From the newly improved Clark campaign office in Little Rock's old train station, Segal describes himself as a "Clinton person for thousands of years." Like most of the Clintonites, he'd met Clark only a couple of times before he signed on to the campaign. He supports him, he says, partly because he thinks he can win and partly because he inspires the kind of awe veterans of political wars feel for veterans of real ones:

"With Bill Clinton it was a personal thing," he says. "But with Wes -- I mean General Clark -- it's a different thing. It's a kind of quiet respect. You can't help but respect and honor what he's done for the country."

He doesn't mind moving to Little Rock because his kids are grown, and because the place holds fine memories for him. Just the other day he walked by the statehouse and flashed back to victory night, 1992, he and Carville swaying and singing "The Star Spangled Banner" over and over.

"It was such a magical moment," he says. "I never really thought it would happen to someone like me who'd spent their life balancing budget sheets."

This latest venture he describes as a "time warp. The same kind of raucous young energy, the cacophony of noises." But this time around it's happening sort of apart from him. "Look at them," he says, sweeping his arm toward the open room. There's a group of people roughly the same age as his children, all sitting and staring intently at laptops ("Yo, check out this blog," yells one), guys in goatees, their oxford shirts rumpled at the elbows, a girl in a military fatigue crop top that reads "Wesley Clark for President."

"They understand more than just the technology, they understand how to use it," he says. "Which is why it's easy for an old guy like me to thrive off their energy."

At lunchtime, a group of young Clark staffers heads over to Doe's, where Carville et al. used to order steaks after hours and hold backroom strategy sessions well into the night. They rented "The War Room," the documentary about Clinton's Little Rock campaign operation, a couple of weeks ago and worship the various characters. "That's us now, I guess," says one. All have left spouses, jobs, in some cases little kids, to move to a place where they know no one. They are uprooted, broke and yet happy, desperately earnest about their candidate, whom they refer to as "the General."
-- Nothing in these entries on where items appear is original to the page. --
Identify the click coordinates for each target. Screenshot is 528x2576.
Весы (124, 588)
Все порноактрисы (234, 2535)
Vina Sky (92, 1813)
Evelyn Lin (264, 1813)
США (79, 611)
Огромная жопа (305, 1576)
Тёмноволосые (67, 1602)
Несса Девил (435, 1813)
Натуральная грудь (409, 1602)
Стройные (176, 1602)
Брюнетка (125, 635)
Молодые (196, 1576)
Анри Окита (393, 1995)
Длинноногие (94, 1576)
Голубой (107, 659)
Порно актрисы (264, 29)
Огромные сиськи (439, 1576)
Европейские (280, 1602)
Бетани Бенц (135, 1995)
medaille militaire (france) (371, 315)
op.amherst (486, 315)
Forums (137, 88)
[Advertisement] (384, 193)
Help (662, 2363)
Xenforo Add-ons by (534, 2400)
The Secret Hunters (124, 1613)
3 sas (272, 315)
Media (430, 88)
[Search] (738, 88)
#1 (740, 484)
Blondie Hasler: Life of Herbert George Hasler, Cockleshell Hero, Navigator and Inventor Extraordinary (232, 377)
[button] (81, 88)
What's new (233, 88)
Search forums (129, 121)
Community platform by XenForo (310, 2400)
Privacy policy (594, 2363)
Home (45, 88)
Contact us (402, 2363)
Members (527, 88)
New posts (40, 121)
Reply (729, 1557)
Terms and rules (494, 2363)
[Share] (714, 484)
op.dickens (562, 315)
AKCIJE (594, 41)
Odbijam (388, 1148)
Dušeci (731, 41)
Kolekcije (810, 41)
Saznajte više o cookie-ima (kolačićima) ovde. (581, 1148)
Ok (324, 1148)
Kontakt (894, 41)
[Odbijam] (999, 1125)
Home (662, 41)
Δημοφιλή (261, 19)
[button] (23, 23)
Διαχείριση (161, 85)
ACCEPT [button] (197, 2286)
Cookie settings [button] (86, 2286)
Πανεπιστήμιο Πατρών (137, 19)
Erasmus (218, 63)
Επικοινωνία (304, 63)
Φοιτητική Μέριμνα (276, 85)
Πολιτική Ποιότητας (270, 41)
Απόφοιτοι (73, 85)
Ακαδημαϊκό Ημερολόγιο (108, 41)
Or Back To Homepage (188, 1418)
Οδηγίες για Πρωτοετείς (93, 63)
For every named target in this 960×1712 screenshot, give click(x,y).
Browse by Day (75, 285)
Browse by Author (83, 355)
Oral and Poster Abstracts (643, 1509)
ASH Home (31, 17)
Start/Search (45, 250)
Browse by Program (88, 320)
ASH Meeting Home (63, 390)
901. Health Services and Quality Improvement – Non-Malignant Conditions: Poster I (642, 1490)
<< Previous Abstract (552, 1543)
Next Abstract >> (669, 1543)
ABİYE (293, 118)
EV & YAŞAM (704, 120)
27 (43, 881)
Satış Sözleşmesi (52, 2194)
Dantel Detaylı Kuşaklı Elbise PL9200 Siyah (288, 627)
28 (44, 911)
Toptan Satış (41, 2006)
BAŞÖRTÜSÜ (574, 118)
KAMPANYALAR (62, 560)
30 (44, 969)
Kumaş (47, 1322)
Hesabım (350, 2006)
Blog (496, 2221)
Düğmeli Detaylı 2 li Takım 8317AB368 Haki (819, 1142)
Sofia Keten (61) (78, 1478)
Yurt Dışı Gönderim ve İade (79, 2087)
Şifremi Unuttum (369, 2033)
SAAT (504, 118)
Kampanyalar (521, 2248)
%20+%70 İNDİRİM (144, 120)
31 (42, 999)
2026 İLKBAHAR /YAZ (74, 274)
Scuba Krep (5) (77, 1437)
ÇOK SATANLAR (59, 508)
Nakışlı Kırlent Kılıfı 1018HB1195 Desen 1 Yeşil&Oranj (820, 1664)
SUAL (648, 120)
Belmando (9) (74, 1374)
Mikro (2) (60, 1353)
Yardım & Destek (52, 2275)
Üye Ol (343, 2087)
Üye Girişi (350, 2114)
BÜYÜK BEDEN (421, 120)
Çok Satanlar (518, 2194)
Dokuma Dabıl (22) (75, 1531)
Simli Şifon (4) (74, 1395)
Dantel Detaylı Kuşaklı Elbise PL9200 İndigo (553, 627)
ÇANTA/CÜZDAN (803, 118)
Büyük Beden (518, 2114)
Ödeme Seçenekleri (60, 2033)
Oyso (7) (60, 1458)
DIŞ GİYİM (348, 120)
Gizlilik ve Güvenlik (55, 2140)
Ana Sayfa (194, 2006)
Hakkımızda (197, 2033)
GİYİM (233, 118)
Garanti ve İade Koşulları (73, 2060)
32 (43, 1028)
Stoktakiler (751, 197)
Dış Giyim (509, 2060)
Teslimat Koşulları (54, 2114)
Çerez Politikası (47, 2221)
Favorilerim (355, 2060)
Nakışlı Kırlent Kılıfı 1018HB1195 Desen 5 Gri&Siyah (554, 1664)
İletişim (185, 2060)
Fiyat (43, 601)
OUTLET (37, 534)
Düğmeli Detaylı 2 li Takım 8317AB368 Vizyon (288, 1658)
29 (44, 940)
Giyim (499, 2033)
Chris Kofinis, a former professor at California State University, Northridge, has seen his wife "for half a day and two hours in a month," he says with a strange kind of pride. He is the prankster who thought up the idea of running a half-page "Draft Wesley Clark" ad in the local paper in Crawford, Tex., while President Bush was there on vacation.

But mostly they are deadly serious. The Draft Clark 2004 movement was "the most empowering experience of my life," says Susan Altrui, who quit her job as a debate coach at Colorado State University to join.

"Wesley Clark is the president we were promised as children growing up," says Altrui. "He is a real leader. Someone who inspires. Who cares. He is like the parent for the nation," she says, and then picks up a french fry.

Resisting Temptation

The General, meanwhile, is on his way to the next presidential debate in Arizona, where he will meet the debate prep team. With one exception they are old hands.

Waldman is on his way to Arizona too, but insists several times that he is not really involved. "No, no, no, no, no," he says, when asked if he is joining the campaign. "I have a new law practice and a book I'm promoting" -- an anthology of great presidential speeches called "My Fellow Americans." "I have no intention of being involved in a presidential campaign. Period."

During the Clinton campaign, Klain was the junior member of Gore's debate prep team. Now he's the senior person in charge of assembling the staff. He makes sure to mention that one of its members is Josh Margolis, a draft Clark leader who "brings a different perspective. It's been a big help."

Their job is fairly clinical, they say. It's not to formulate Clark's positions or ply him with jokes but rather to teach him to shoehorn his thoughts into neat 30-second sound bites.

Klain says the sessions are fun and not too straining. He has outstanding commitments, though. His daughter, now wise to the cycles of politics, has noticed that her bat mitzvah is scheduled for right after Super Tuesday. So far he's promised he'll be there.